### PROBLEM DESCRIPTION
If a line in the records contains the string "element", show that line.

▼

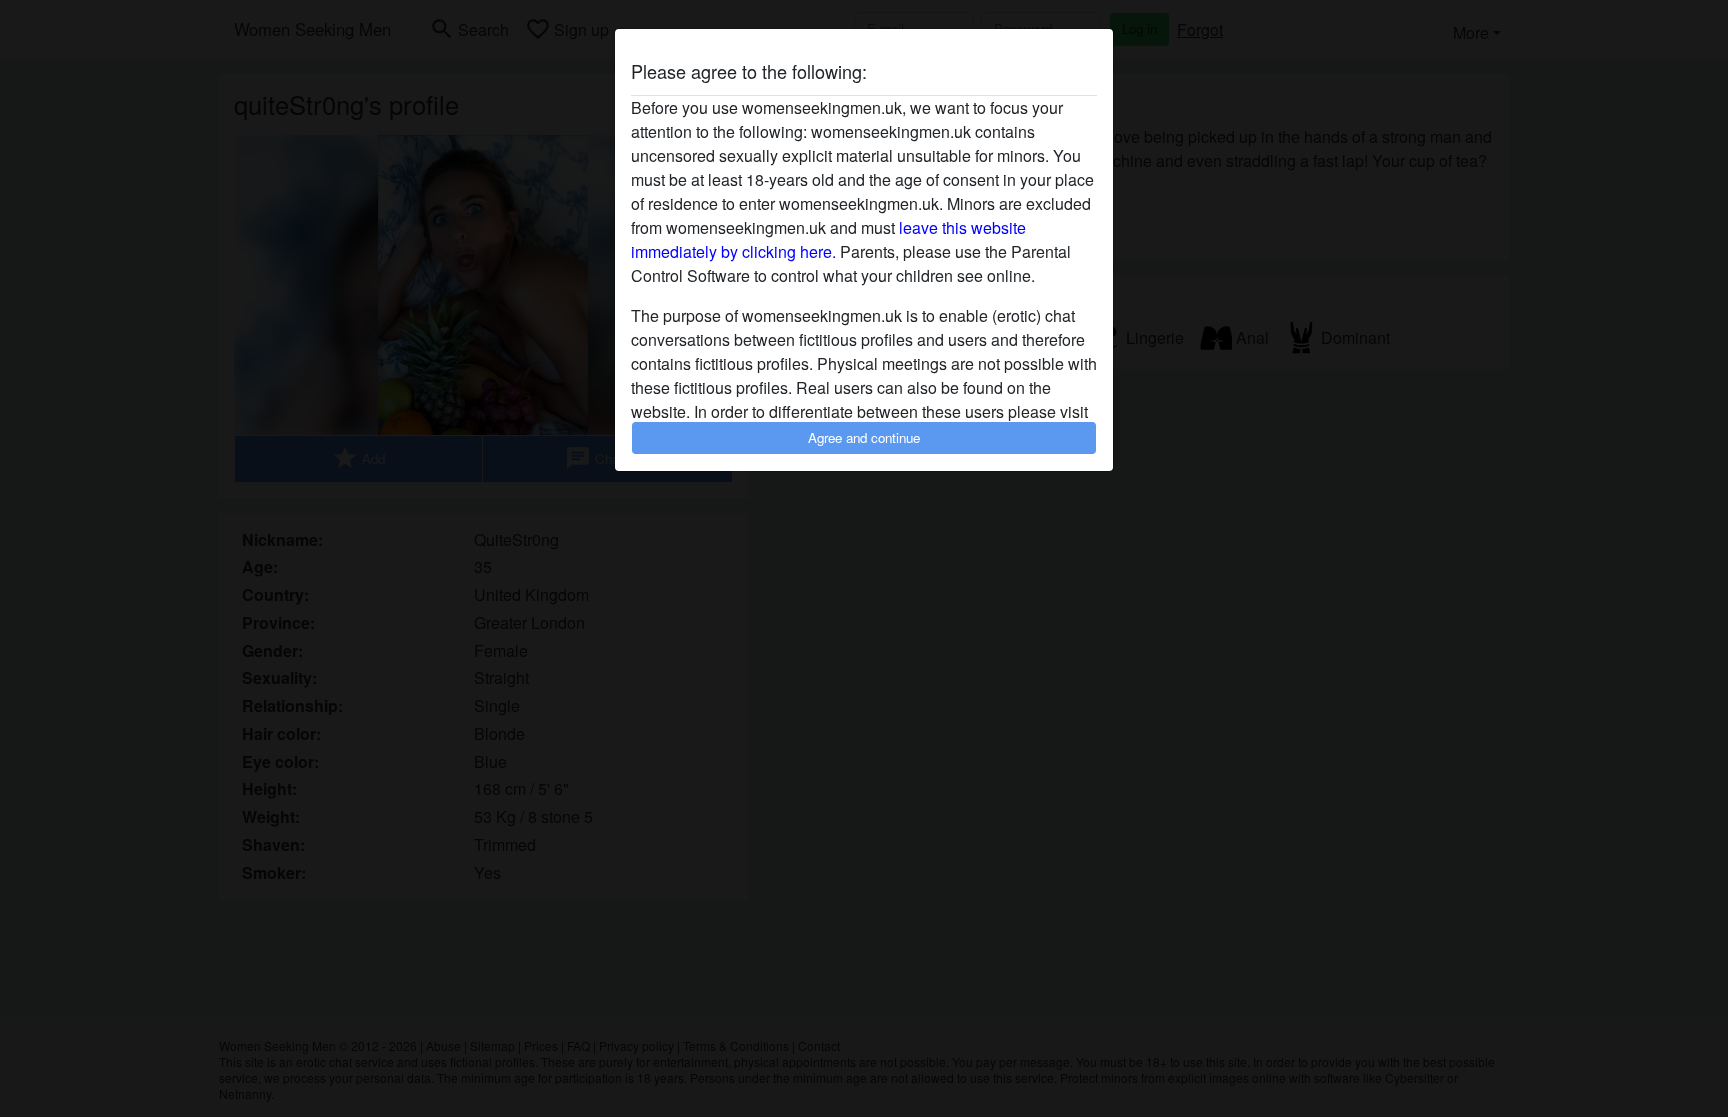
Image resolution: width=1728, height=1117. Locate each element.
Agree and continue (864, 437)
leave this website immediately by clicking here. (828, 239)
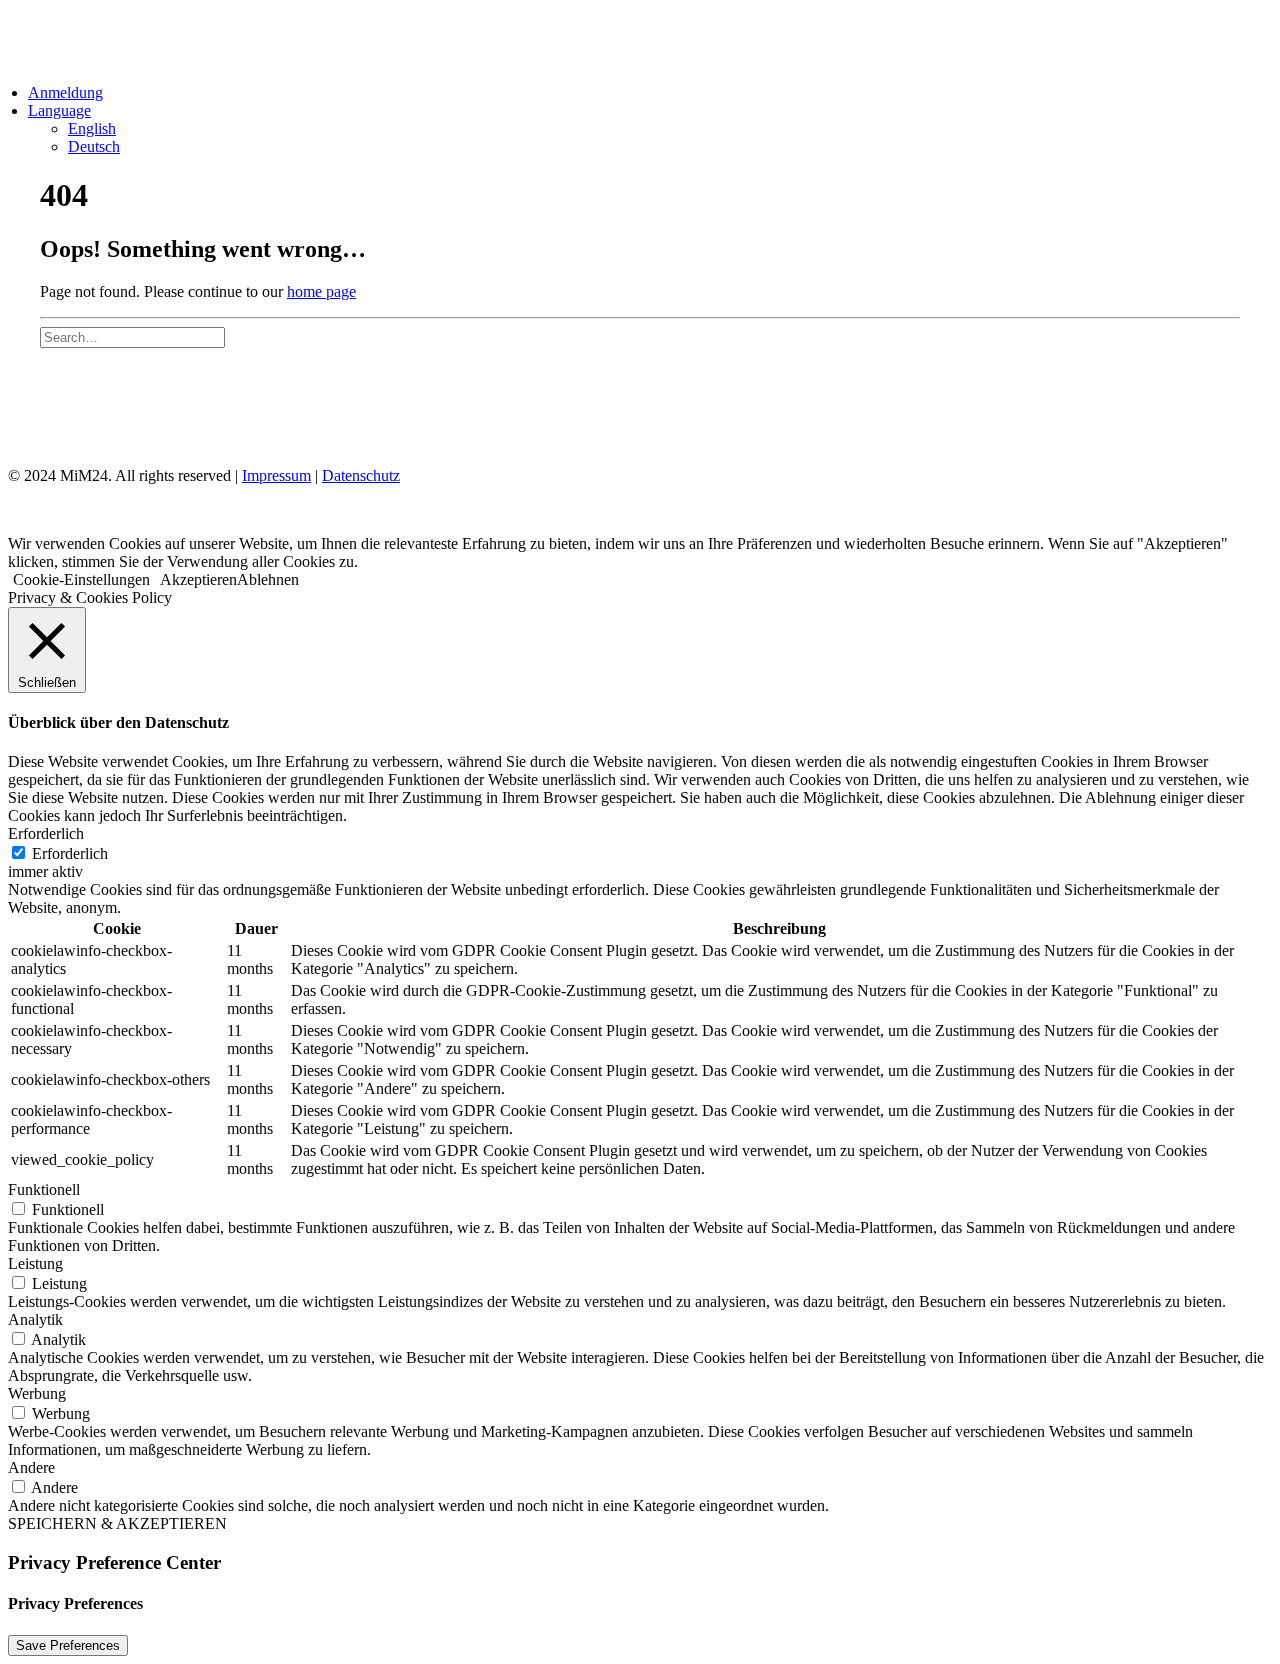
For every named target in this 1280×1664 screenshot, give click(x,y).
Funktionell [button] (44, 1189)
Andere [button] (31, 1467)
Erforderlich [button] (46, 833)
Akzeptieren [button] (198, 579)
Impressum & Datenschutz (148, 405)
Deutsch (94, 146)
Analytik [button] (35, 1319)
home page (321, 291)
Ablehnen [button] (268, 579)
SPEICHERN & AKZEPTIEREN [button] (117, 1523)
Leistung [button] (35, 1263)
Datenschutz (361, 475)
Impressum (276, 475)
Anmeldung (65, 92)
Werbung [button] (37, 1393)
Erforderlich (70, 853)
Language (59, 110)
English (92, 128)
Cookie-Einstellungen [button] (81, 579)
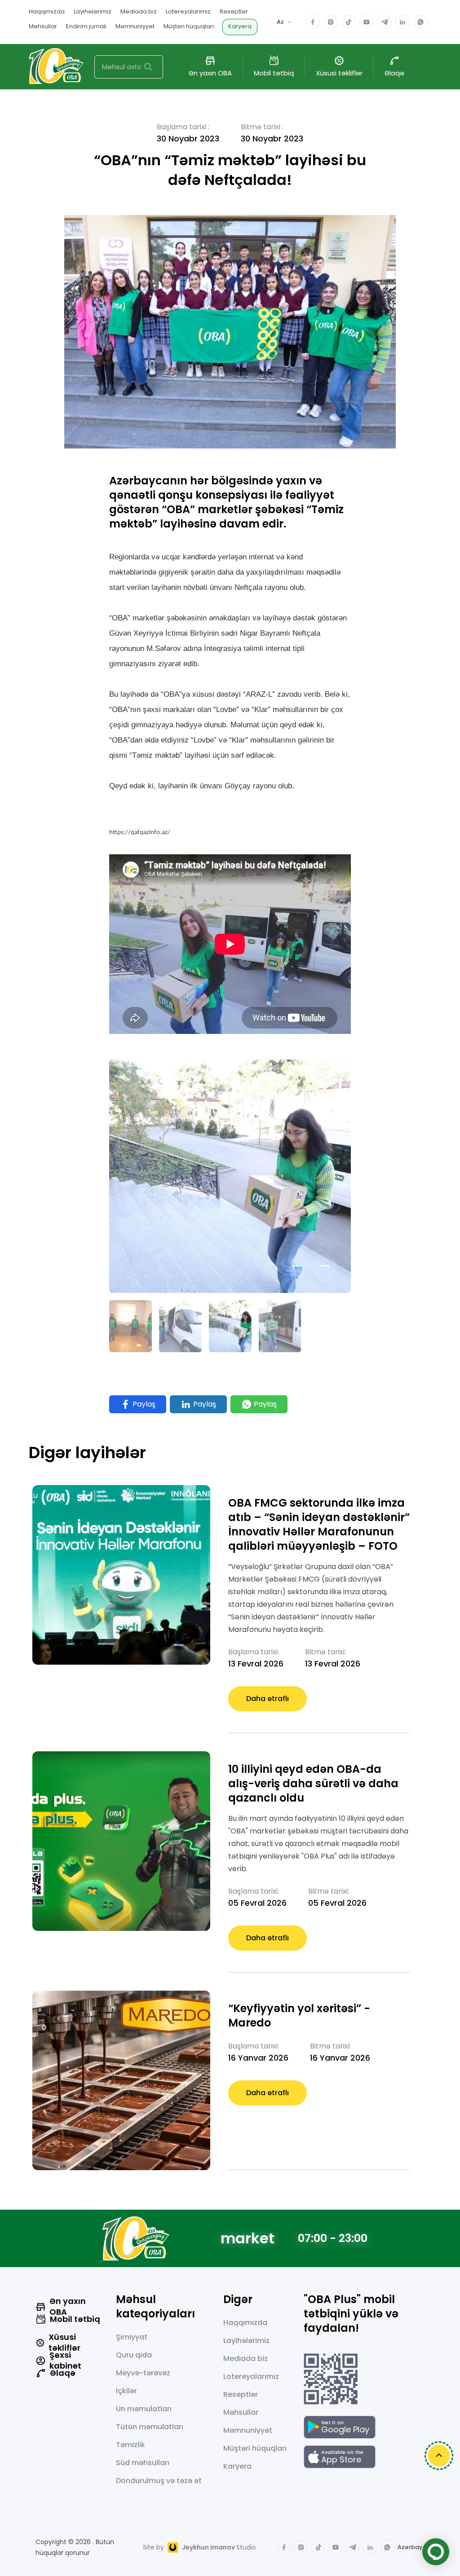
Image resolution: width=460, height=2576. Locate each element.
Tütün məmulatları (149, 2427)
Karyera (240, 26)
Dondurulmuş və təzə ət (159, 2480)
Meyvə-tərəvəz (143, 2373)
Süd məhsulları (142, 2462)
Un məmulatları (144, 2409)
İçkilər (126, 2391)
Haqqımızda (47, 11)
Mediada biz (138, 11)
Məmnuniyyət (135, 26)
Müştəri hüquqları (189, 26)
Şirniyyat (131, 2337)
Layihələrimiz (92, 11)
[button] (298, 1266)
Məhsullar (43, 26)
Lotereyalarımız (188, 11)
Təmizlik (130, 2445)
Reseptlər (234, 11)
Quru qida (134, 2355)
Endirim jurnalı (86, 26)
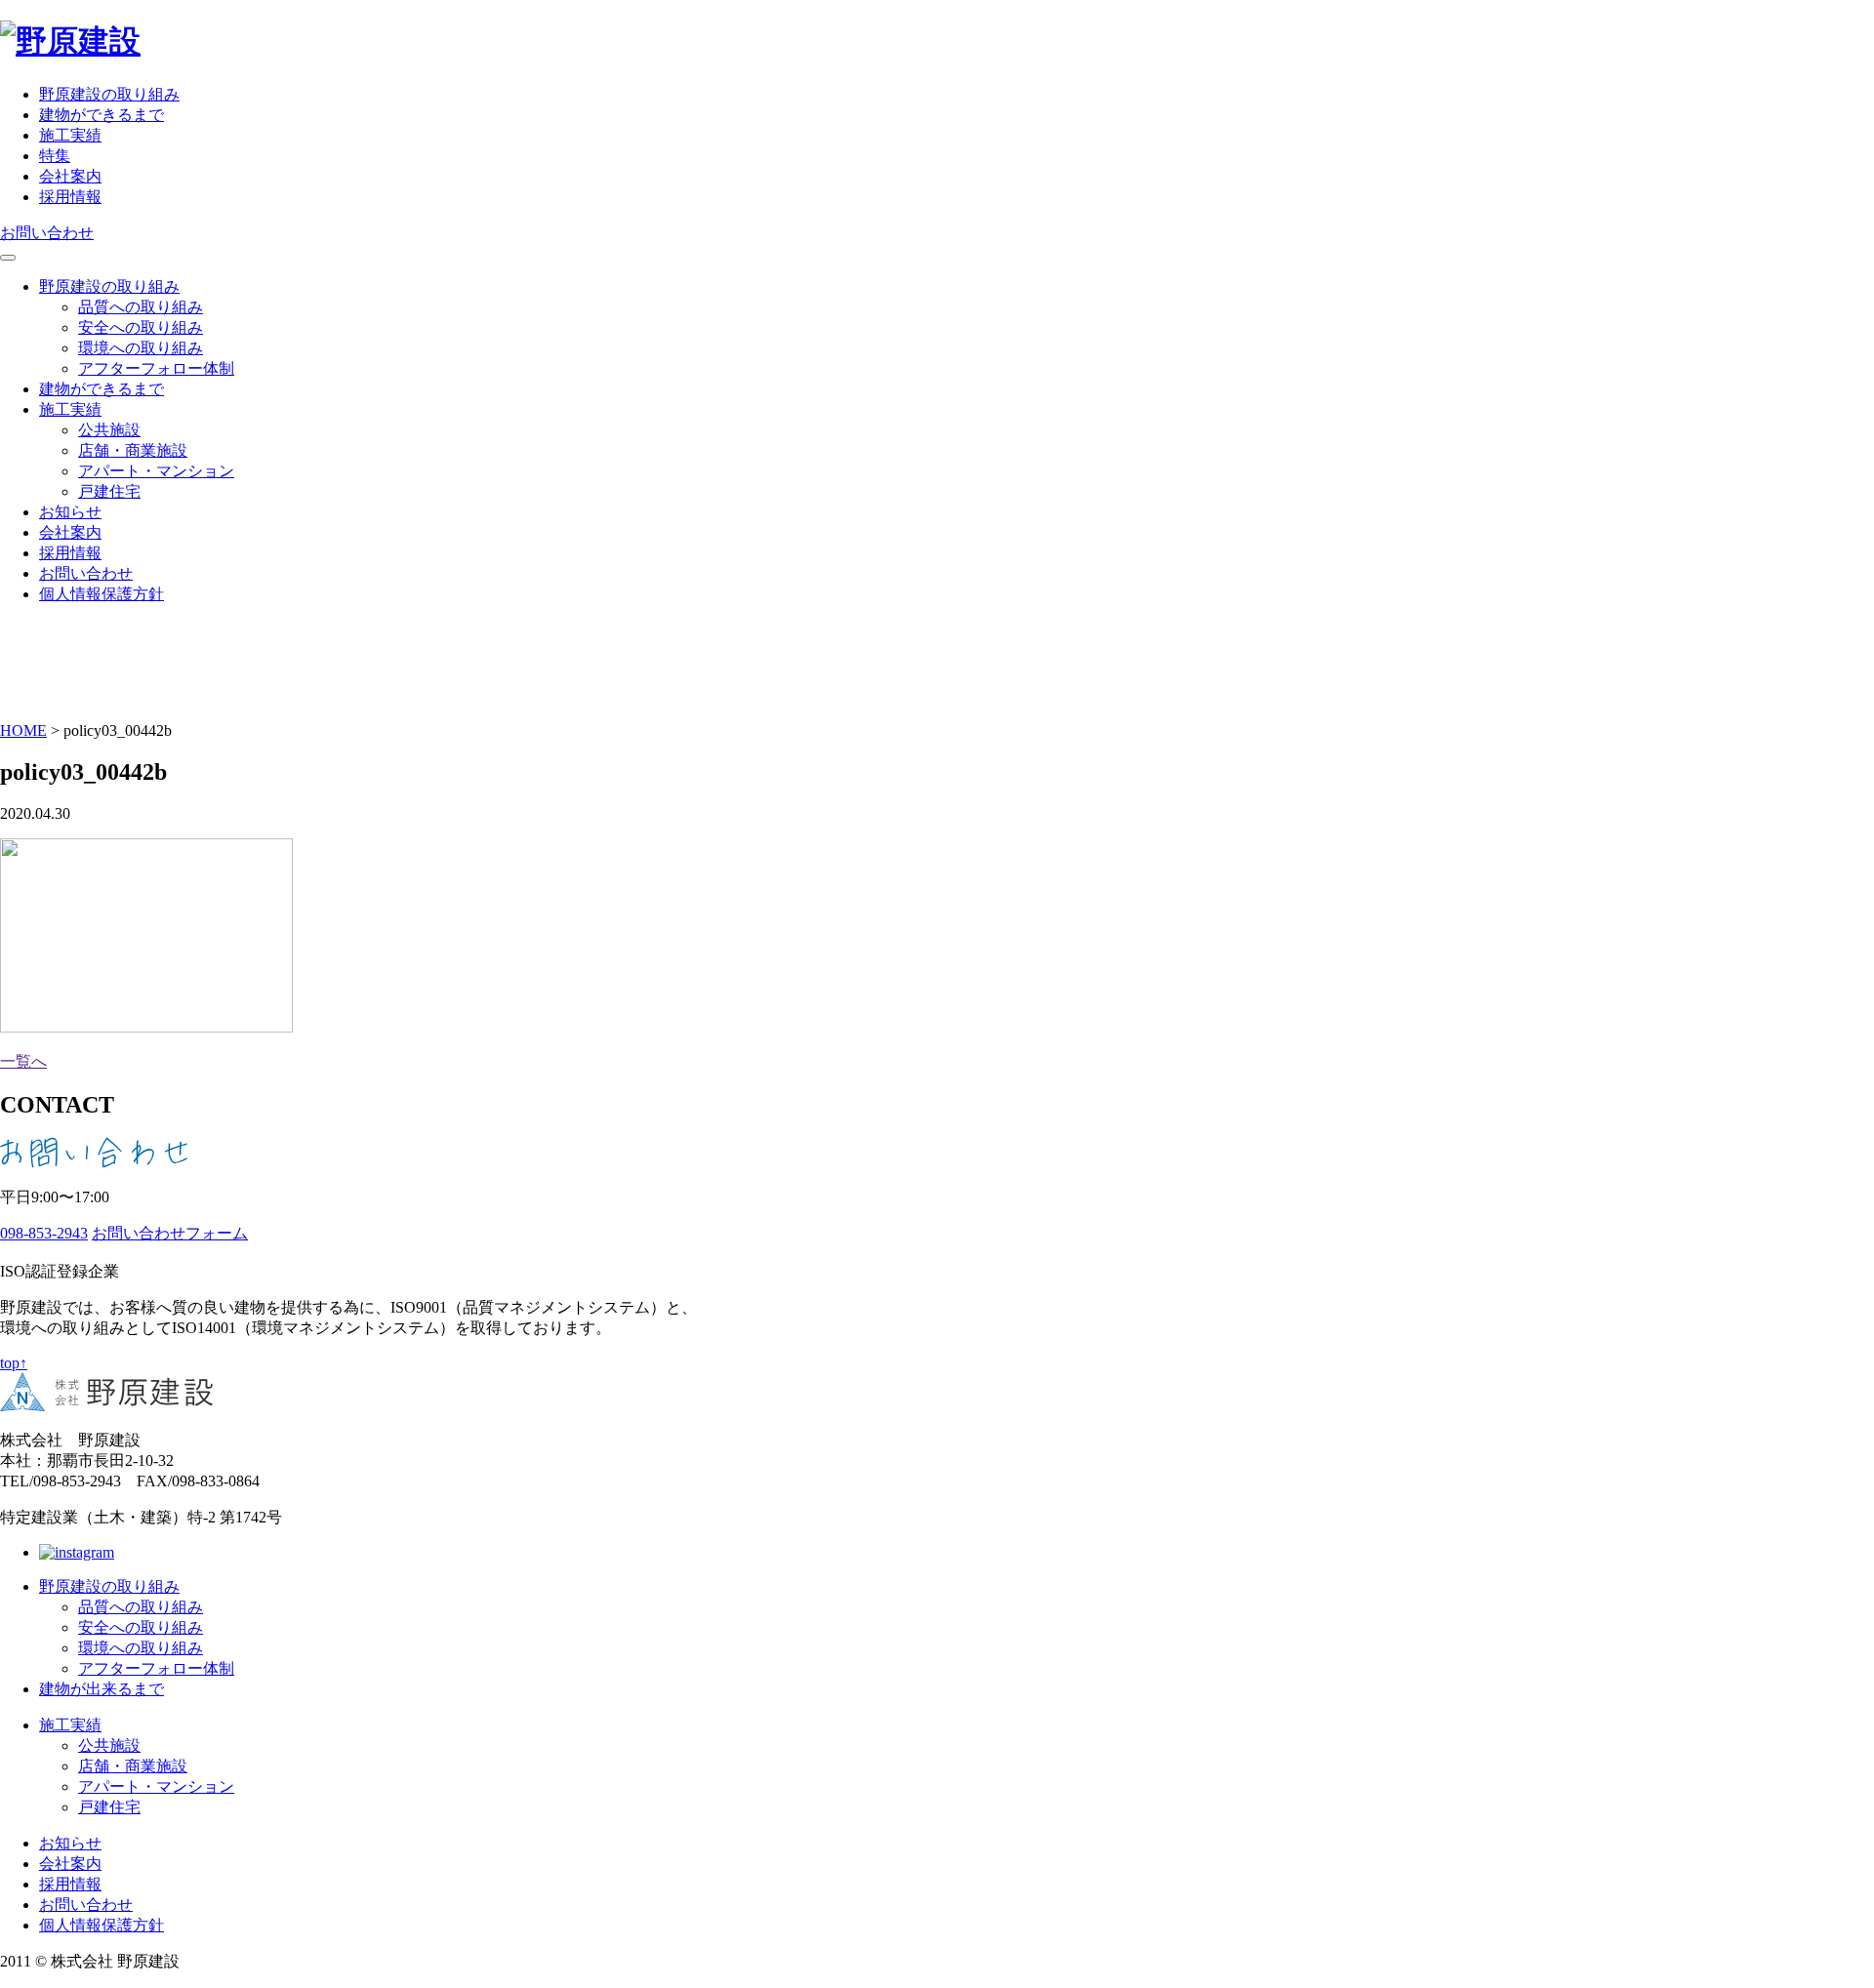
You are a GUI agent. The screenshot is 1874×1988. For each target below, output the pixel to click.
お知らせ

▲

### FINISHED TASK
Image resolution: width=1728, height=1117. Locate each element.
Image resolution: width=460, height=2576. Locate each element.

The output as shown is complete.